Magnólia Azevedo Said
27/2/2007
O governo do Estado do Ceará recebeu sua cota de merecimento pós-eleição no recente
Programa de Aceleração do Crescimento – PAC, lançado com o estardalhaço que governos
populistas costumam fazer quando decidem anunciar mudanças para nada mudar e se aproveitar
de medidas de impacto midiático para inserir aqueles projetos que isoladamente têm causado
desconforto às hostes governamentais, pelas manifestações de resistência e crítica que
encerram, tanto de setores representativos dos poderes da República, como de setores da
sociedade civil. Foi o mesmo com o Avança Brasil, do presidente Fernando Henrique Cardoso.

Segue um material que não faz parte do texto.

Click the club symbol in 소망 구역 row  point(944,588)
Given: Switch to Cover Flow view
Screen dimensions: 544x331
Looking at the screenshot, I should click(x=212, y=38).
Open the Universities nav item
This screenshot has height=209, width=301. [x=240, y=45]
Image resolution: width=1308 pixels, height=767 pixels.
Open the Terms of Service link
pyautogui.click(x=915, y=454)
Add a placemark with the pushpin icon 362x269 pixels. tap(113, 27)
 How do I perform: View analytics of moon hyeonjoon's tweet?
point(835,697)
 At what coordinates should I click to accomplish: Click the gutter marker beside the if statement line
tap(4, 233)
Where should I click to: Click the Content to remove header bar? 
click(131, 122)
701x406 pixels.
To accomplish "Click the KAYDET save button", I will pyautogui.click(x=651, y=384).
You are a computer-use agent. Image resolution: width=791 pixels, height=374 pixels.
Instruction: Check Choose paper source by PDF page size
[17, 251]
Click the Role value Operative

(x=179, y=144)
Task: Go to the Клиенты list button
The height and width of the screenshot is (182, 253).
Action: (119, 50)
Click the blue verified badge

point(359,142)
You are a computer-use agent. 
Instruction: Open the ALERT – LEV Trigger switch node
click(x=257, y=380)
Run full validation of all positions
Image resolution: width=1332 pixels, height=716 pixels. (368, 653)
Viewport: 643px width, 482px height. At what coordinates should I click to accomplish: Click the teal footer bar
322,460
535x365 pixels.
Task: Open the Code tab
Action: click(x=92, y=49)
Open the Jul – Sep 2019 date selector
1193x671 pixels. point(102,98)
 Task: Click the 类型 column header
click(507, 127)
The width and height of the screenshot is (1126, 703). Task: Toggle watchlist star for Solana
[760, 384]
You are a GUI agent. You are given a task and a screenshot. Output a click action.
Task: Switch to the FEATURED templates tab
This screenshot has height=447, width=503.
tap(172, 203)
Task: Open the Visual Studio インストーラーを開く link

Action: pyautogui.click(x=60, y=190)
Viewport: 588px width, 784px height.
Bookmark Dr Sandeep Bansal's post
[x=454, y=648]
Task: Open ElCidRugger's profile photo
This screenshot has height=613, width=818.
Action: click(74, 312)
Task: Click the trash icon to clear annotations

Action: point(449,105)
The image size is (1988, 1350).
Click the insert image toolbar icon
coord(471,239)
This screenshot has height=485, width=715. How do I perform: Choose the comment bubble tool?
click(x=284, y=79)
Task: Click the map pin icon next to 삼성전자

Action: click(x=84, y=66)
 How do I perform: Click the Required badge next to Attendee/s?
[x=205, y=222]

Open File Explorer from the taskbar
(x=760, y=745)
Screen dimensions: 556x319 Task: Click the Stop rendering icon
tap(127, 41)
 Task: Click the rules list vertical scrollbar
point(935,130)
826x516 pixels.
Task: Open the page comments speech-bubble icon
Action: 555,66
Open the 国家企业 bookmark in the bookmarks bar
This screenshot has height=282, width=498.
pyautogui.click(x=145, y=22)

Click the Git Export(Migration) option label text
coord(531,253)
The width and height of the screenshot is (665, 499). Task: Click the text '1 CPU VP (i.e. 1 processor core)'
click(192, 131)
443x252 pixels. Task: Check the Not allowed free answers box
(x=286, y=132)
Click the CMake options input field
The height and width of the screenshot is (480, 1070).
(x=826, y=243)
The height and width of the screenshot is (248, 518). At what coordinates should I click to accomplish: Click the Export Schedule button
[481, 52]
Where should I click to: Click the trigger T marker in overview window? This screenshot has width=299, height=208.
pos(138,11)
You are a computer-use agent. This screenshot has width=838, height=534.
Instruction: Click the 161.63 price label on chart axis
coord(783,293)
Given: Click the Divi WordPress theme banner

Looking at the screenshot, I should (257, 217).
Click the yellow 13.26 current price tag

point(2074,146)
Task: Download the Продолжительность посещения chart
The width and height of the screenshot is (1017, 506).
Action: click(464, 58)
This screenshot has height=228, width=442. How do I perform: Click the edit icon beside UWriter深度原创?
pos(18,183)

Os casos das hidrelétricas de Santo Antônio e Jirau no Rio Madeira e da transposição do
São Francisco, ambas com a vertente das Parcerias Público-Privado (PPPs), são exemplares.
Esses projetos fazem parte de uma visão de desenvolvimento regional que se pretende
consolidar através de megaprojetos de infra-estrutura, que têm impactos negativos diretos e
indiretos nas populações locais e no meio ambiente. O complexo do rio Madeira que compreende,
além das hidrelétricas citadas, duas outras vinculadas à Bolívia e uma hidrovia, se constitui no
maior e mais caro projeto que compõe a grade de 31 projetos do Plano de Integração da
Infra-estrutura Regional da América do Sul (IIRSA), com financiamento do BNDES, Corporação
Andina de Fomento (CAF) e Banco Interamericano de Desenvolvimento (BID), inicialmente, e o
envolvimento das já conhecidas empreiteiras Odebrecht e Queiroz Galvão, dentre outras.
Existe todo um movimento de resistência na região amazônica, envolvendo técnicos de
Universidades, cientistas e movimentos sociais que atestam que os impactos serão irreversíveis,
tanto para as populações como para o meio ambiente, posto que além de obrigar o deslocamento
de milhões de pessoas, deverá alterar permanentemente o ciclo hidrológico e a integridade
biológica da bacia amazônica.
A transposição do São Francisco se insere na mesma lógica: um processo de integração
desintegradora, onde se fortalece e se amplia o poder das transnacionais aqui instaladas, o
agronegócio, as grandes empreiteiras e as elites favorecidas pela infra-estrutura disponibilizada
nos projetos que compõem a transposição. É esse o modelo de desenvolvimento pensado para o
Ceará e, de resto, para o Nordeste: complexo Portuário do Pecém, Canal da Integração,
Siderúrgica Ceará Stell, Transnordestina. Os prejudicados serão os mesmos — assim como são
as mesmas as empreiteiras que se beneficiam desse “negócio”. Os bancos multilaterais e o
BNDES também participam do financiamento dessas obras, que serão agraciadas com o maior
volume de recursos das ações de infra-estrutura descritas no PAC, evidência explícita da
prioridade que o segundo governo Lula dará aos investimentos produtivos e à infra-estrutura. E
nesse sentido, a transposição surge com bastante força. Estão previstos R$ 6,6 bilhões para a
transposição no período de 2007 a 2010, de um total de R$ 12,6 bilhões
A distância entre a retórica governista e a realidade é vista em diferentes momentos.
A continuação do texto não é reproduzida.